Figure 3. Urea accumulation causes mitochondrial dysfunction.

(A) Intracellular ammonia and urea concentration measured in Y, S, and SN cells. Data normalized to S and represented as mean ± SD.

(B) Immunostaining for urea cycle enzyme, arginase-2 (ARG-2); scale bar represents 100 μm.

(C) Quantification of ARG-2 intensity per cell normalized to S; data shown as mean ± 95% CI for >100 cells.

(D) Quantification of gene expression of SLC14A1 via quantitative RT-PCR normalized to S and internally normalized to RPL32 cycle number. Y_shSLC denotes Y cells with SLC14A1 knockdown.

(E) Intracellular urea concentration measured in Y, S, and Y_shSLC cells, normalized to Y cells.

(F) Immunostaining for COX IV; scale bar represents 100 μm.

(G) Quantification of COX IV intensity per cell normalized to Y; data shown as mean ± 95% CI for >100 cells.

(H) Mitotracker Red live stain images; scale bar represents 100 μm.

(I) Quantification of Mitotracker Red intensity per cell; data shown as mean ± 95% CI for >100 cells.

(J) Measurement of oxygen consumption (OCR) using Seahorse extracellular flux analyzer.

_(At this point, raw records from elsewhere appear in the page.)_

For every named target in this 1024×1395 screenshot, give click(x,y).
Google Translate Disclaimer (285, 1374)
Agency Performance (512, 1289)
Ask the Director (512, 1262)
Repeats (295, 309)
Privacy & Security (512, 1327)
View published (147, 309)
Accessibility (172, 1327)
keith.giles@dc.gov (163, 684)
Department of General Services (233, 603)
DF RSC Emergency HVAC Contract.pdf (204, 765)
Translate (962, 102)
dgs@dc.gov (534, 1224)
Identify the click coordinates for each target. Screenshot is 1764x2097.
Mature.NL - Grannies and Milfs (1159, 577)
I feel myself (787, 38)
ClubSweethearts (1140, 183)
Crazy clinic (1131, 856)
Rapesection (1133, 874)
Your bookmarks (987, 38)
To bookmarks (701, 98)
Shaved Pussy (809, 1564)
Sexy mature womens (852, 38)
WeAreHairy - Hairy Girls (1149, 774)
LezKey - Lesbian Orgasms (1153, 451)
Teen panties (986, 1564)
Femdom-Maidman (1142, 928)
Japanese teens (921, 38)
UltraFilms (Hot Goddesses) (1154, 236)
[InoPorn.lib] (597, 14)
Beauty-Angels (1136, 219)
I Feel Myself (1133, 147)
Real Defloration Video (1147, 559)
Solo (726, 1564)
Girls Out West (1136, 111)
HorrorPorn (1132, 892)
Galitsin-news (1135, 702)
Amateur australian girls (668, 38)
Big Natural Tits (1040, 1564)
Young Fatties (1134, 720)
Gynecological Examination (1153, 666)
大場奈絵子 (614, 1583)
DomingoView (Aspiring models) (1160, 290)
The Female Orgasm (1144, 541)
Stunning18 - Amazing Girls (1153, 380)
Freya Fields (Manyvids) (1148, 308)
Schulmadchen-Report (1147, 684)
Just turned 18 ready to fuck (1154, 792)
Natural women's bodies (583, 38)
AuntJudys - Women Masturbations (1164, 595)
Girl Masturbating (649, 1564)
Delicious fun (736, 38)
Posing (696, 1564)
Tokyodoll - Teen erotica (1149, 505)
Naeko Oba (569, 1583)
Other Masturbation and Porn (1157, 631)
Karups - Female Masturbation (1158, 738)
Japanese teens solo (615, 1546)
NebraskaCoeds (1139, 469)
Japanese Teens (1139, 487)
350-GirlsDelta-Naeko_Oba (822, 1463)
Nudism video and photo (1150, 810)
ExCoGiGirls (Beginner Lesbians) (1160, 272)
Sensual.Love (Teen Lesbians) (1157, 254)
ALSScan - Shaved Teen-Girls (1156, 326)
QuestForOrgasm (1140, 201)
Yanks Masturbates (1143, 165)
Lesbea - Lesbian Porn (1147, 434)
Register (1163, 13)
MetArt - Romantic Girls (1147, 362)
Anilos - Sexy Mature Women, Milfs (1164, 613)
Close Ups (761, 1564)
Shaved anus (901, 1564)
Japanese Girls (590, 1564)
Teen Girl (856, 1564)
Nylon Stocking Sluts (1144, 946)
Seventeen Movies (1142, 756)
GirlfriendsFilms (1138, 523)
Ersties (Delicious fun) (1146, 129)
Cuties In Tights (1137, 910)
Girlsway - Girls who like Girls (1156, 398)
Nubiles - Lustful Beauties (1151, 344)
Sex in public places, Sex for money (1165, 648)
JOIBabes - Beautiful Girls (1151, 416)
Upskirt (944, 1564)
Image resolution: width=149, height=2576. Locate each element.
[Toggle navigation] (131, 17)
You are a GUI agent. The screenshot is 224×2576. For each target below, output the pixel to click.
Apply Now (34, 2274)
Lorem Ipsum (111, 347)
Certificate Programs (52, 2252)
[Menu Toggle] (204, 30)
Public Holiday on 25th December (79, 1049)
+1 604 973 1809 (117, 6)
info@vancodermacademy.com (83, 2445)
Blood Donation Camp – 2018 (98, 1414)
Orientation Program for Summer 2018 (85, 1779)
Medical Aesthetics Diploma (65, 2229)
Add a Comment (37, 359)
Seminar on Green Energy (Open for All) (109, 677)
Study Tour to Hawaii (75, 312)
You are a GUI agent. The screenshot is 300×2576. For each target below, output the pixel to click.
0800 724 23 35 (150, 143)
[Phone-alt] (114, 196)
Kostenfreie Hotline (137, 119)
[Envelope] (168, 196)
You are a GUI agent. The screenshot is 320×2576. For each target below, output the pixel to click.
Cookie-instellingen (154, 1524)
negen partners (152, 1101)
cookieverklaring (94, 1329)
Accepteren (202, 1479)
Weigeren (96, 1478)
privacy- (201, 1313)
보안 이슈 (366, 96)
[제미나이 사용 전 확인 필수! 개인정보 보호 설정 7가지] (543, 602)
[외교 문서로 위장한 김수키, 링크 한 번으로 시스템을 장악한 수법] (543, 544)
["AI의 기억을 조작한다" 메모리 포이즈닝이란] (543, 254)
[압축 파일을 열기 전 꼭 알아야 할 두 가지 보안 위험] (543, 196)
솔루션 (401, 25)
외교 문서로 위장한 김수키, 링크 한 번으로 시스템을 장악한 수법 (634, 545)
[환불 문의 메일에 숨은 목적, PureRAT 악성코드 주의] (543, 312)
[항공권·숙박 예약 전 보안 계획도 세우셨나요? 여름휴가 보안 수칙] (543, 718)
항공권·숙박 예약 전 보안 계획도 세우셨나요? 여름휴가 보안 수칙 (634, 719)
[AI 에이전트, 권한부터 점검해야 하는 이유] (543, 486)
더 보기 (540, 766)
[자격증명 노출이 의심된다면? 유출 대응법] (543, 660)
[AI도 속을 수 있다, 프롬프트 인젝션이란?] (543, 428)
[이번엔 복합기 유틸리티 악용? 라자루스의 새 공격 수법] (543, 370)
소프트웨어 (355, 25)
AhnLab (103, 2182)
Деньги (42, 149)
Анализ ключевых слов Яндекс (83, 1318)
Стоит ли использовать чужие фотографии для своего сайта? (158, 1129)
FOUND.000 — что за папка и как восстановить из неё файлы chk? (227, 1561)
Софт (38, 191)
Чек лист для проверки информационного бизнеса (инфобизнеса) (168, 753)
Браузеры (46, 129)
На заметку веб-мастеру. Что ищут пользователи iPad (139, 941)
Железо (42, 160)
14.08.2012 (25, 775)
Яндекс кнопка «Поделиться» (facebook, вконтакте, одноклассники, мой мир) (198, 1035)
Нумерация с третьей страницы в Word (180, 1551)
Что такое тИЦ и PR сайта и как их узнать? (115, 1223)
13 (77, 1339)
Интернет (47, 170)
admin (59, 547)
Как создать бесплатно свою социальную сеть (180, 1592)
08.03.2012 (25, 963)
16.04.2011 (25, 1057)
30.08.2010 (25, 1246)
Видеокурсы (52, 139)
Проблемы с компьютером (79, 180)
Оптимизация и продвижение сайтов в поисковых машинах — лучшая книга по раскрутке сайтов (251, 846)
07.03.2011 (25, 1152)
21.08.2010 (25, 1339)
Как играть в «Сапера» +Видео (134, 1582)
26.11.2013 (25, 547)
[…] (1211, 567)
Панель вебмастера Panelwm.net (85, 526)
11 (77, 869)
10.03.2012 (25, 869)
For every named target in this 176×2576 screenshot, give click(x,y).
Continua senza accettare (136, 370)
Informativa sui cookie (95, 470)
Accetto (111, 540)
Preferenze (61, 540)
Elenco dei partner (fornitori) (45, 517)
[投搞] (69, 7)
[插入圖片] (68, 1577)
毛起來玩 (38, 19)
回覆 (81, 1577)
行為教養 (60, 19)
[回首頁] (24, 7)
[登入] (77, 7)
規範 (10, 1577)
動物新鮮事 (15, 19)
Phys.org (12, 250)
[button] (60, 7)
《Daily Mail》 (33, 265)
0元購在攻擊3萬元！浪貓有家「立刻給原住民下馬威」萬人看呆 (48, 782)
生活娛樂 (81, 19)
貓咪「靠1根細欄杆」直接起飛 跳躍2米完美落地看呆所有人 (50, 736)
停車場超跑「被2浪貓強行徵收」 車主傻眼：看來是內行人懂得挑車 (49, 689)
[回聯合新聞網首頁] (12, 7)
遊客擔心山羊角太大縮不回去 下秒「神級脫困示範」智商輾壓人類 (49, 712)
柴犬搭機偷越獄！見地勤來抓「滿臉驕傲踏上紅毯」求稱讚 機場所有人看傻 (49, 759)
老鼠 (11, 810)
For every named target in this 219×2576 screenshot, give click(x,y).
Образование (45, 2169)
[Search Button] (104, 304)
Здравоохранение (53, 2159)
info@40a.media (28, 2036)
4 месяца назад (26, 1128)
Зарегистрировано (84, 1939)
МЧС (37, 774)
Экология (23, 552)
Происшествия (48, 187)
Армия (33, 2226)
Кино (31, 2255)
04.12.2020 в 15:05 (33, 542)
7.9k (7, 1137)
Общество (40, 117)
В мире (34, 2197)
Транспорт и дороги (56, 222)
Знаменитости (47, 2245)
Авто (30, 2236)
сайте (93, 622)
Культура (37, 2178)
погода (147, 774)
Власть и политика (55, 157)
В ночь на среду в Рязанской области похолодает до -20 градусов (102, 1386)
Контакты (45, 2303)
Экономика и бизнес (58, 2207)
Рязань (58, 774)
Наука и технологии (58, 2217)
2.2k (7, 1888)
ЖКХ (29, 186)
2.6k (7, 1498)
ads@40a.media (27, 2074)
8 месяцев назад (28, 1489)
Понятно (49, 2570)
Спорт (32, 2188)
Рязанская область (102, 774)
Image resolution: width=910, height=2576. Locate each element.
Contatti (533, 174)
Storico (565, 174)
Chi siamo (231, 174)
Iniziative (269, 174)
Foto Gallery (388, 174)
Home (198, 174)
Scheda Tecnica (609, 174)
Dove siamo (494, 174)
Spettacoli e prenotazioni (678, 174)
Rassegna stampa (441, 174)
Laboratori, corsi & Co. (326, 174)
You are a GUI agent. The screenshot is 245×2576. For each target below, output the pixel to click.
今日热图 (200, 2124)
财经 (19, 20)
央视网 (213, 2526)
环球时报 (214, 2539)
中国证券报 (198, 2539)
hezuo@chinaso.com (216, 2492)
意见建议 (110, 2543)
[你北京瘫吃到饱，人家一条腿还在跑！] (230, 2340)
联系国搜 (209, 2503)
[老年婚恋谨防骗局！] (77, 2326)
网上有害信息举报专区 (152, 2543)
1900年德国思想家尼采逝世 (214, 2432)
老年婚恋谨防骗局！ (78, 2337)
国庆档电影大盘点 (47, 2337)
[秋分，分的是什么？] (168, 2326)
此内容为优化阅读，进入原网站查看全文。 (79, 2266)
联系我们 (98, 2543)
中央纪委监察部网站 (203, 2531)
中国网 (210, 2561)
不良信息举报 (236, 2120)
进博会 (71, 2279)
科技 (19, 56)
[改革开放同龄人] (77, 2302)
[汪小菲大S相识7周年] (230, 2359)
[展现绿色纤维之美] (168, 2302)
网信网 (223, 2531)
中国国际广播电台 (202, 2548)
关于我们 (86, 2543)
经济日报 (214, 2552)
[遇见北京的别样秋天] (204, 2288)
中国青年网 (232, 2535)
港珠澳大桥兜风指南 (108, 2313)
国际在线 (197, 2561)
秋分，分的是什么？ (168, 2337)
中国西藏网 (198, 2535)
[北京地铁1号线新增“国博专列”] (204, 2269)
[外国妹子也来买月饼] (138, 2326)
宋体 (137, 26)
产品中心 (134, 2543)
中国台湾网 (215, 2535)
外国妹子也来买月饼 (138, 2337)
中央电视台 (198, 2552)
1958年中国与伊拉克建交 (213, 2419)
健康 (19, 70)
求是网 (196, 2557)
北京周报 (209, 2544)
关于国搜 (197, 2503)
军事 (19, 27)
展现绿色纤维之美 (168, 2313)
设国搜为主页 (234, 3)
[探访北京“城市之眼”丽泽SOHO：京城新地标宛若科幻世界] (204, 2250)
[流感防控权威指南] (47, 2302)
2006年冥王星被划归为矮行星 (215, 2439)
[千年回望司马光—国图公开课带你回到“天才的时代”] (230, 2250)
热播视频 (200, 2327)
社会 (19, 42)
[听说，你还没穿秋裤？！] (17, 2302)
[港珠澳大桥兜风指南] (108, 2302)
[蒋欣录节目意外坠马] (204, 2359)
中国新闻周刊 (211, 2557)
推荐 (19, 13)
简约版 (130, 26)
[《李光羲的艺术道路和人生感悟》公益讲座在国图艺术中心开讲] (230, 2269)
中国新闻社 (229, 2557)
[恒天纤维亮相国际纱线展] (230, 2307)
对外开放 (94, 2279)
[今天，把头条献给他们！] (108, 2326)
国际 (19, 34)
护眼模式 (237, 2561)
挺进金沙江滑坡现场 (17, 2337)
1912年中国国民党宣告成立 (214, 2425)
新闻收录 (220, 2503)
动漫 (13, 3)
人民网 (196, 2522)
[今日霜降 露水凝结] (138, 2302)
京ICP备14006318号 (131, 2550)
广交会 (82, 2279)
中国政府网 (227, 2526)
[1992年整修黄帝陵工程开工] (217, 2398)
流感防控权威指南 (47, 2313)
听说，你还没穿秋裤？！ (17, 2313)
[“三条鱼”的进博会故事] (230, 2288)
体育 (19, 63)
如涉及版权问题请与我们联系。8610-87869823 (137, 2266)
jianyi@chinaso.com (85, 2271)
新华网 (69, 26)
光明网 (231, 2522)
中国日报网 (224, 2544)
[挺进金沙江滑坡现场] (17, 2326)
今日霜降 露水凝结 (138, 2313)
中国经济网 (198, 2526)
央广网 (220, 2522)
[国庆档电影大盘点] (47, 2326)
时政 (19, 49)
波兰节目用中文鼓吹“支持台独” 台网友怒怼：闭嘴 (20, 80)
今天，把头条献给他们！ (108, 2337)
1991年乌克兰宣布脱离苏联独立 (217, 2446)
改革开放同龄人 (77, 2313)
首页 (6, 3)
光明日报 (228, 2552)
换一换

(K–N) Basal respiration (K), ATP-linked respiration (L), maximal respiration (M), and spare respiratory capacity (N) rates calculated from the OCR data in (L).

(O) Immunostaining for phosphorylated form of histone H2AX (γ-H2AX), a measure of DNA damage; scale bar represents 100 μm.

(P) Quantification of γ-H2AX intensity per cell, normalized to Y; data shown as mean ± 95% CI for >100 cells.